"O listen to this!" she cried. "If they are not at it again! Somewhere or other General Grets has been making a speech, and here is part of his noble sentiment: 'I earnestly appeal to parents to prevent their children marrying any of the English race. They must not let this colony become a bastard race the same as the Cape Colony. If God had wanted us to be one race, He would not have made a distinction between English and Dutch.' Well, I wonder what Dutch Willie will have to say to that?" and she smiled grimly to herself in anticipation of some satisfaction to come. "This man Grets is certainly one of his supporters. If he comes this afternoon I shall have a nice little bomb ready for him!"

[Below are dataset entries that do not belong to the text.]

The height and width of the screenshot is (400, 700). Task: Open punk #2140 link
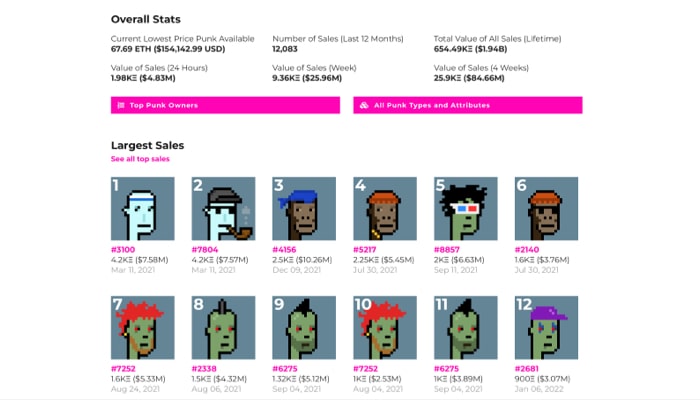[527, 250]
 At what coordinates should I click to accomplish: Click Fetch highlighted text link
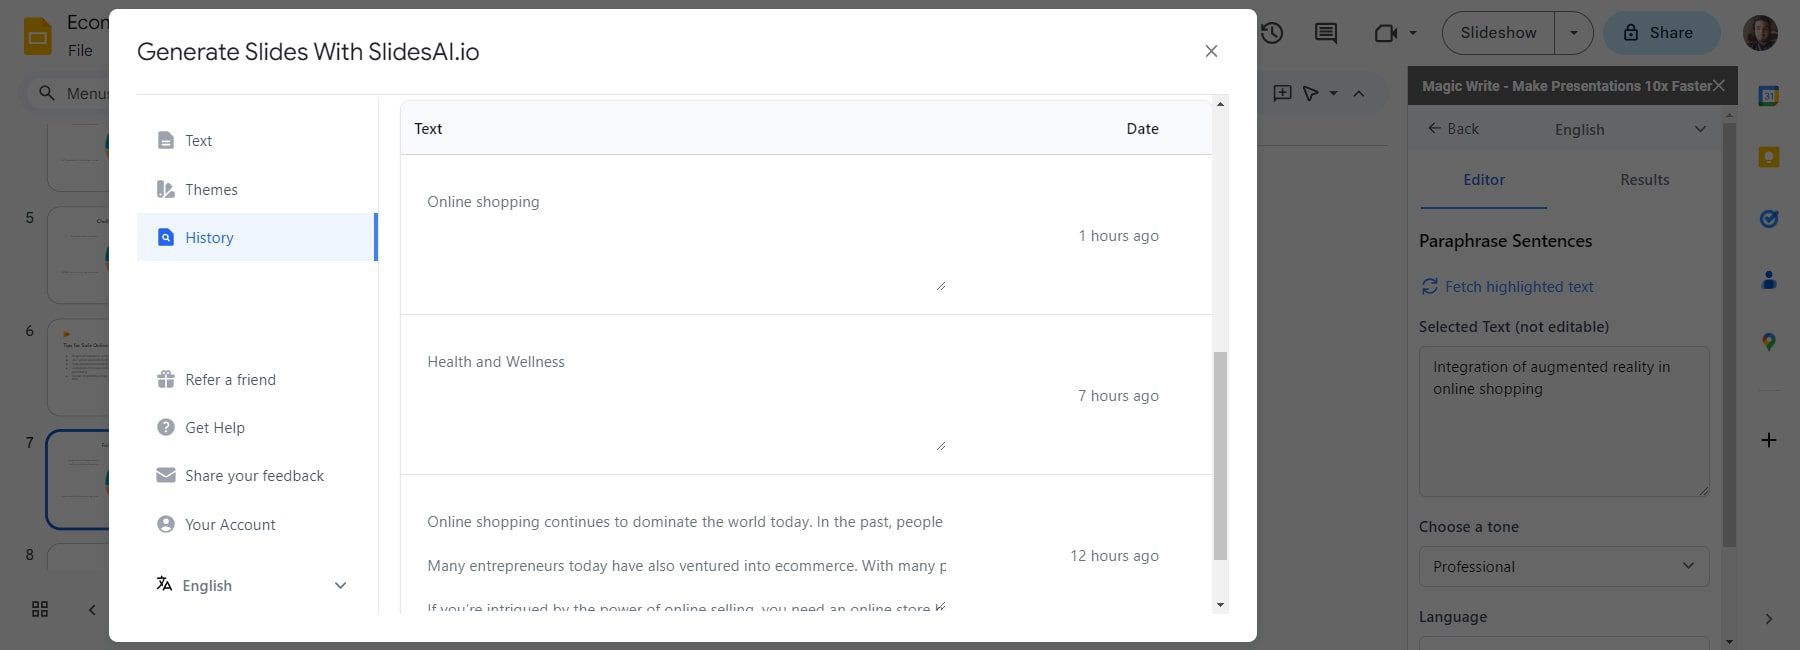(1518, 287)
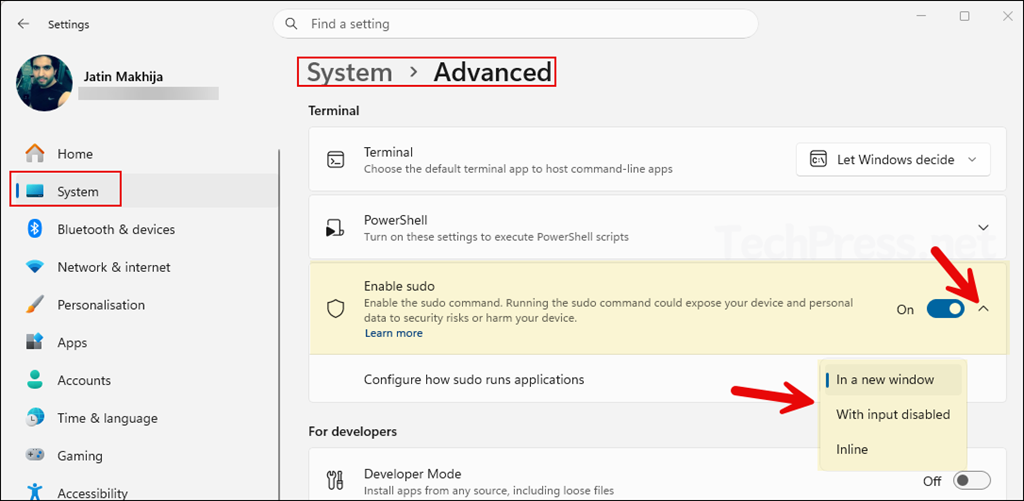Choose 'Inline' sudo option
The width and height of the screenshot is (1024, 501).
[x=852, y=449]
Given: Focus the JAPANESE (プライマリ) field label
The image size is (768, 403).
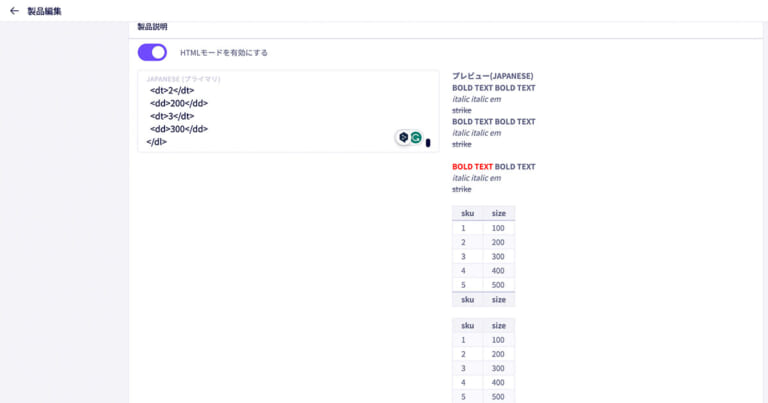Looking at the screenshot, I should (x=183, y=78).
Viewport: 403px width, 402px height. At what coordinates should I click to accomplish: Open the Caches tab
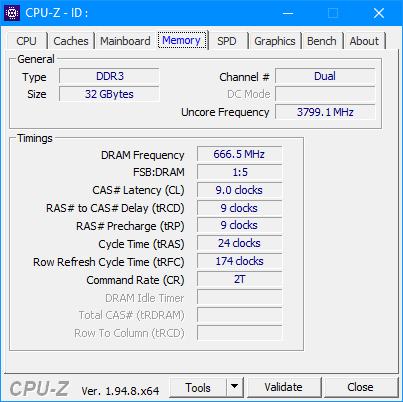[71, 41]

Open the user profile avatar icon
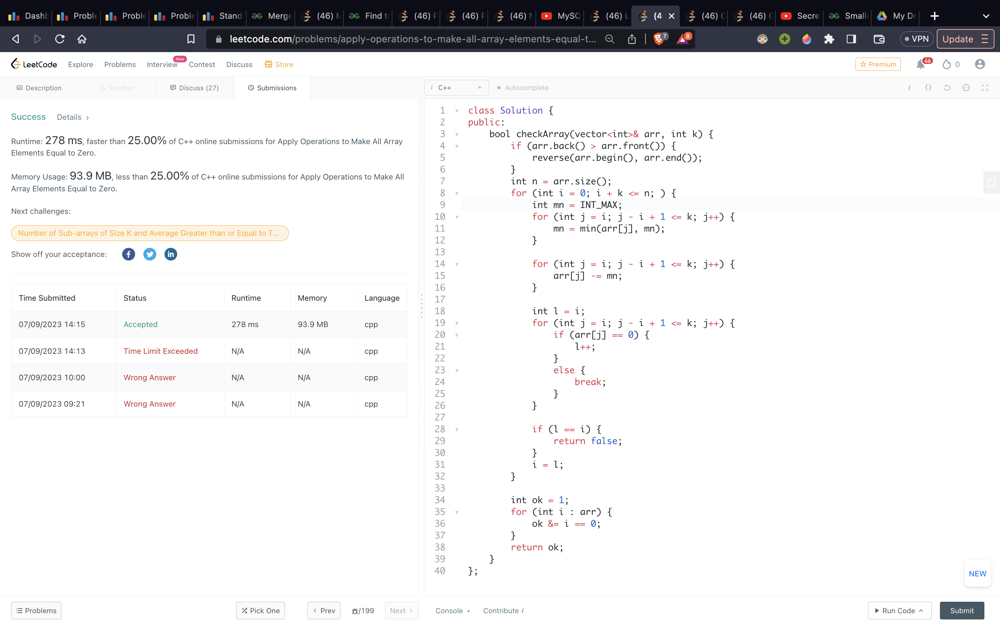point(979,64)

But instead of waiting for his usual late hour, van Hert came early, and asked to see Miss Meryl Pym alone; and when Diana returned from a game of golf ready for the fray, she was presented to van Hert as her future cousin.

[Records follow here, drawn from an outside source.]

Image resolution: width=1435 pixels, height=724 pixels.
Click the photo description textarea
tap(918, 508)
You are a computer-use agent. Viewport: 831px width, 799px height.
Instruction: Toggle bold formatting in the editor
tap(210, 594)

For once even she was nonplussed and at a loss for words. "O well, it would be silly to pretend to be surprised, wouldn't it?" she said rather lamely, and crossed to the tea-table to pour out her own cup of tea. "And it is superfluous to hope you'll be happy and prosperous and all that; so I'll just say, my dear future-in-law, I think you're a devilish lucky man!..." And Diana snapped it out as if an unaccountable sensation demanded an explosive of some sort.

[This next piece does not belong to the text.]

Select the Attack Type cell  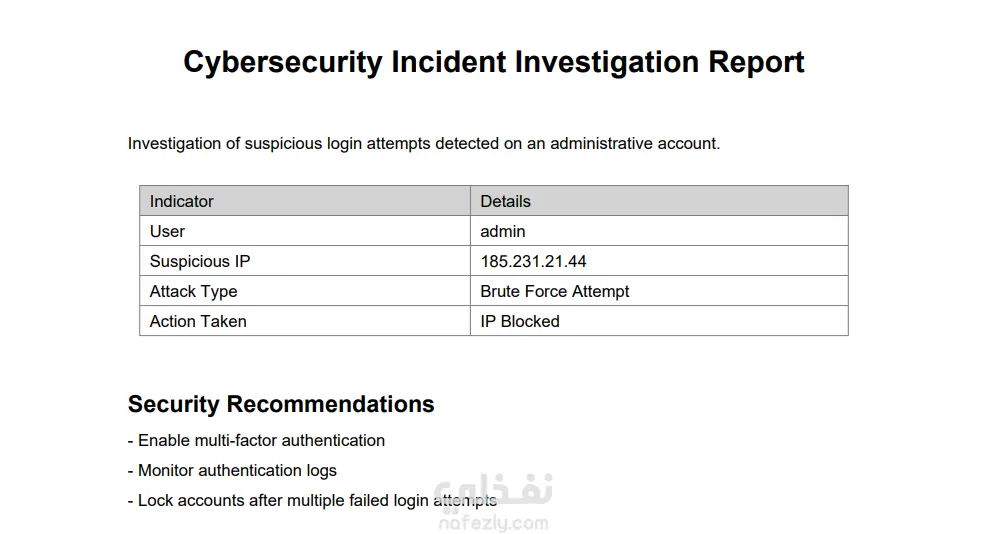pos(305,291)
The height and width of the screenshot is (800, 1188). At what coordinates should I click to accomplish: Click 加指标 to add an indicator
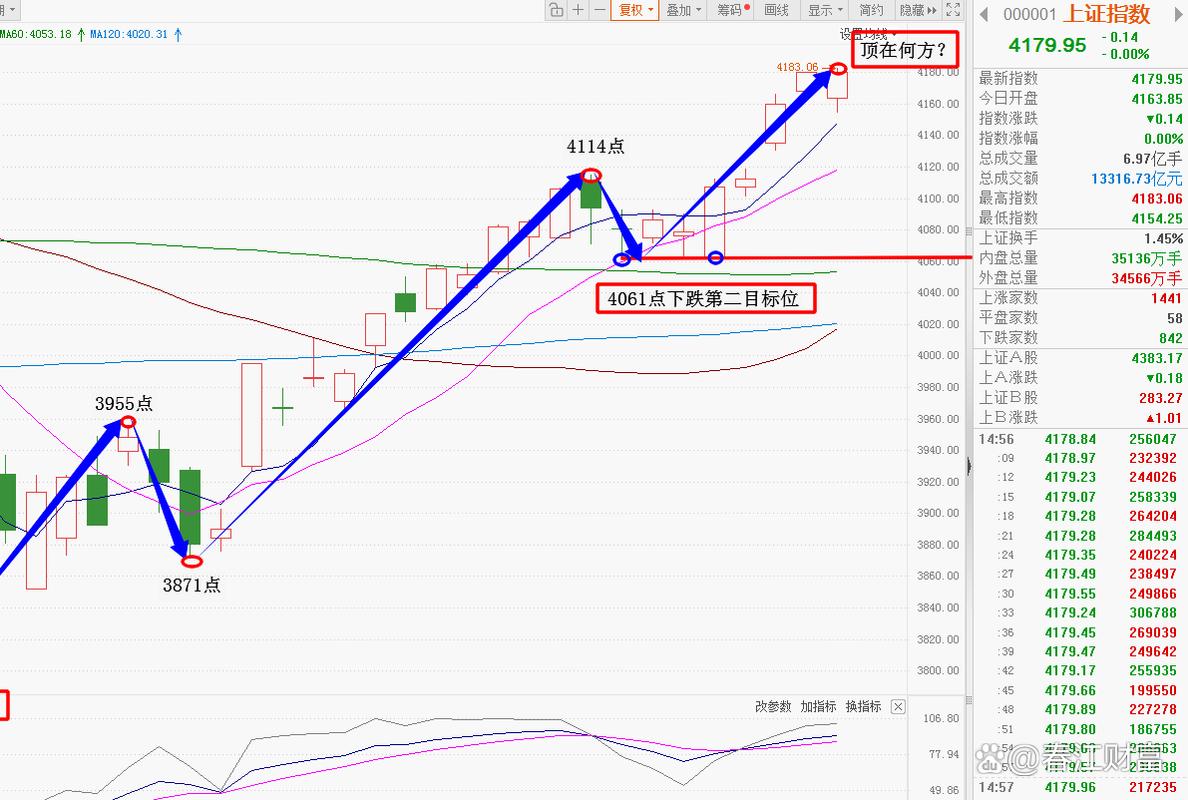tap(818, 707)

"My dear!... my dear!..." cried Aunt Emily in outraged horror. "Do try to remember where you are and who you are! If you indulge in such vulgar, disgraceful language on the golf course, you certainly cannot expect to repeat it in the drawing-room." But Diana paid no heed. She had already observed that Meryl, though blushing faintly, avoided meeting her eyes.
"And what about this brilliant speech of General Grets' reported this morning? Will your party allow you to consummate the match, do you think?..." with biting sarcasm.
But van Hert only laughed good-temperedly. "Could it in any way better be given the lie?" he asked, and before that irrefutable logic Diana was silent.
Neither could she see her way to raising any reasonable objections, when a little, later the engagement was announced broadcast with considerable beating of big drums, but she flung a few sarcasms about with some violence.
She flung one or two at her uncle, being at a loss to understand his taking the engagement so quietly; but if she had been present at the interview between him and Meryl before the final sanction was given, she would have seen that he too could hardly act otherwise. In truth, Meryl perplexed them both in those first few days, for she was so calm and quiet and self-contained they both felt a little dumb before her. It was as if, having finally made up her mind, she was determined to avoid all paths that might weaken her and take her stand alone. She was far more quiet and composed than either her father or Diana. These did not say much, but they showed perhaps the more. Henry Pym's hair whitened perceptibly, as if from some stern mental trouble, and Diana was uncertain, peevish, and difficult to please. Only once the subject was alluded to between them.
"I confess the news took me rather by surprise," her uncle admitted in reply to some sally of hers, "and I was a little at a loss to follow her actions."
"Actions?..." sniffed Diana. "What actions?... None were needed; it is the result of meditation."